Global stocks make gains as Fed-fired volatility eases


By Richard Hubbard, Reuters and AFP

LONDON/HONG KONG–World shares were set to end a volatile week on a positive note on Friday and the dollar reached a 4-month high against the yen as worry dissipated about an end to the Federal Reserve’s stimulus. Volatility has eased as investors realize that scaling back the Fed’s bond-buying program, which will probably begin in the first quarter of next year, does not necessarily mean rates will rise soon afterwards. “I think people have got the message,” said Laurent Fransolet, head of European fixed-income strategy at Barclays. “Everyone is starting to differentiate between tapering and tightening.” Solid U.S. data has eased concern that weaker growth in China and the euro zone may set back the fragile global economic recovery. The data helped to bolster the optimistic tone, especially on world equity markets. On Wall Street, the Dow Jones Industrial Index closed above 16,000 for the first time ever. Europe’s share markets joined the trend. All the major European indices up as much as 0.5 percent in early trading. The broad FTSE Eurofirst 300 index of top European shares had risen by 0.25 percent as a key barometer of investor sentiment, the Euro Stoxx 50 Volatility index dropped 3.6 percent to reach its lowest level since early 2007. A lower reading is a sign of rising confidence. MSCI’s world equity index was up 0.2 percent, although it was still likely to end the week lower. “The markets have got a lot of liquidity and it’s going to be a gentle lift upwards for equities,” Michael Gallagher, managing director of IDEAGlobal. “We might see it slow waiting for the U.S. employment report and the December meeting of the Fed.” The Dow’s first close above 16,000 pushed most world stocks higher Friday but gains were kept in check by worries the Federal Reserve will cut its monetary stimulus soon.

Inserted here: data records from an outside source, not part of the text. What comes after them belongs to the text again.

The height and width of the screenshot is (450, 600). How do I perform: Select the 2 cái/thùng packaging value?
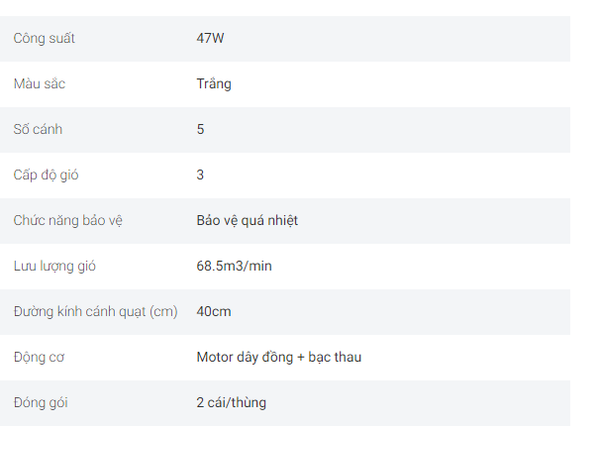(232, 403)
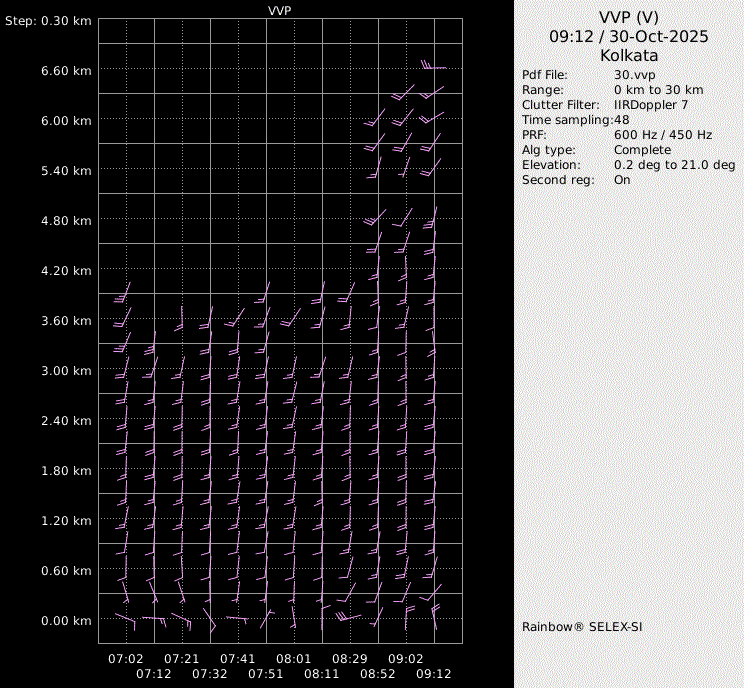Click the 30.vvp Pdf File value
The image size is (744, 688).
click(x=634, y=75)
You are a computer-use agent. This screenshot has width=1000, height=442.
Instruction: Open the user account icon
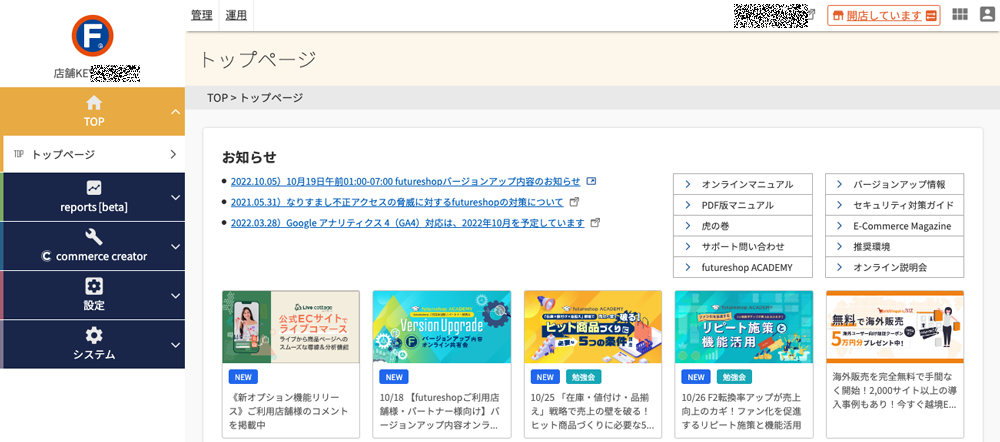click(x=987, y=15)

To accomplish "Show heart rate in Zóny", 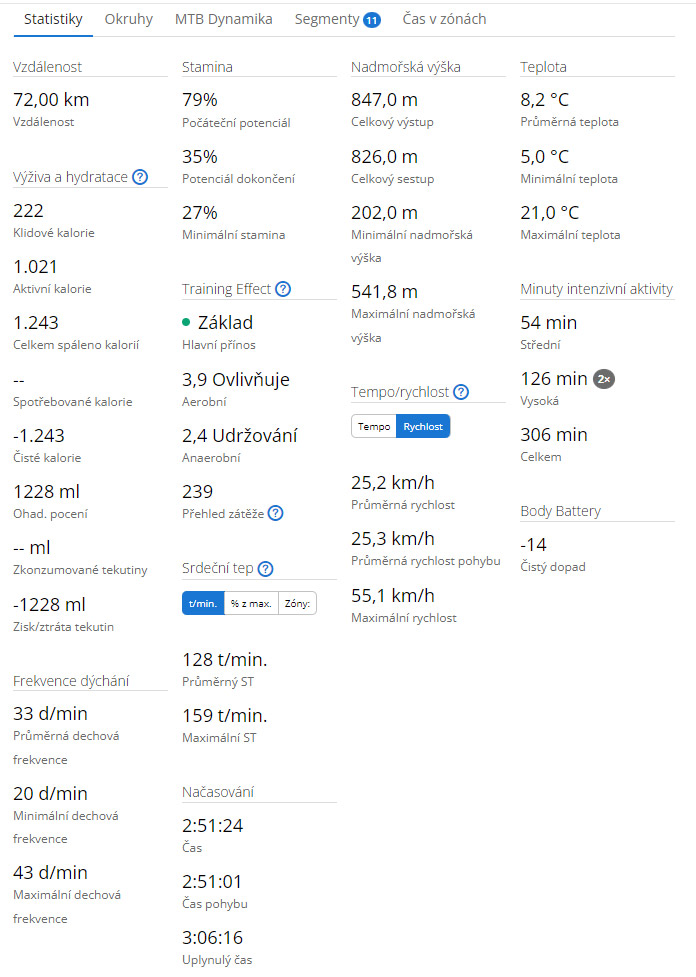I will point(297,603).
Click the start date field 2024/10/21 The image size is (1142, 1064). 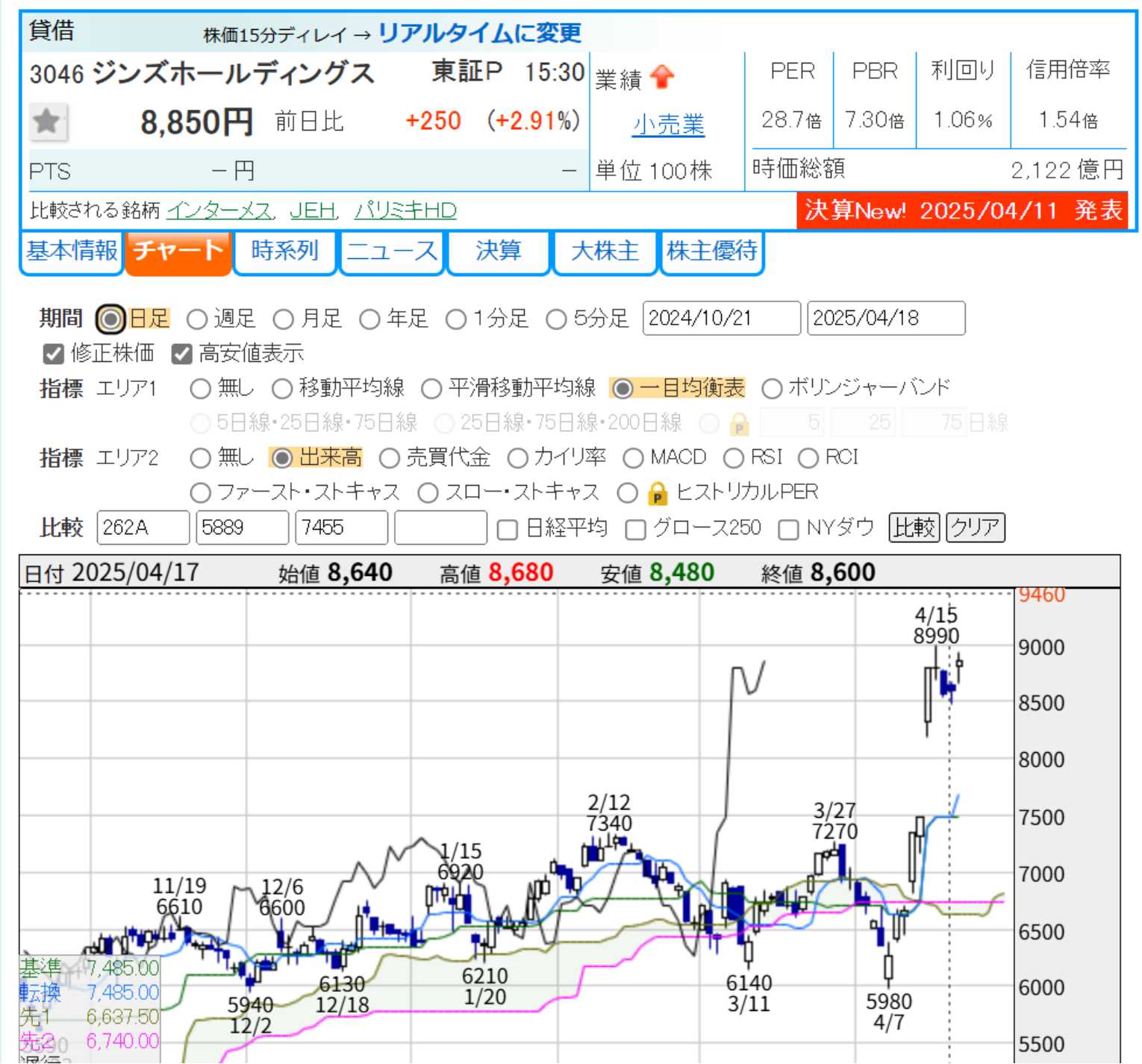coord(720,319)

In Europe, France’s CAC 40 rose 0.4 percent to 4,268.62 while Germany’s DAX and Britain’s FTSE 100 were little changed. Futures suggested more gains on Wall Street, with Dow and S&P 500 futures both up 0.1 percent.

The Dow has been propelled higher by a combination of solid corporate earnings, a steadily strengthening economy and the Fed’s monetary policy.

Since the start of the year, the blue chip index is up 22 percent. If it holds onto those gains, the Dow will have its best year since 2003. The Dow topped 14,000 in February and 15,000 in May.

Asian markets mostly rose on Friday after the Dow closed above the 16,000 level for the first time on the back of a slew of upbeat economic data. Tokyo rose 0.10 percent, or 16.12 points, to 15,381.72, well off earlier highs as the yen made inroads against the dollar in the afternoon. Sydney advanced 0.90 percent, or 47.6 points, to 5,335.9 and Seoul added 0.62 percent, or 12.45 points, to 2,006.23. Hong Kong was 0.49 percent higher, adding 115.99 points to 23,696.28. Shanghai ended 0.43 percent lower, slipping 9.39 points to 2,196.38 as profit-takers moved in after the index rose more than three percent over the week when Beijing unveiled a blueprint for reforming the economy. Gold fetched US$1,242.80 per ounce at 1107 GMT compared with US$1,247.52 on Thursday.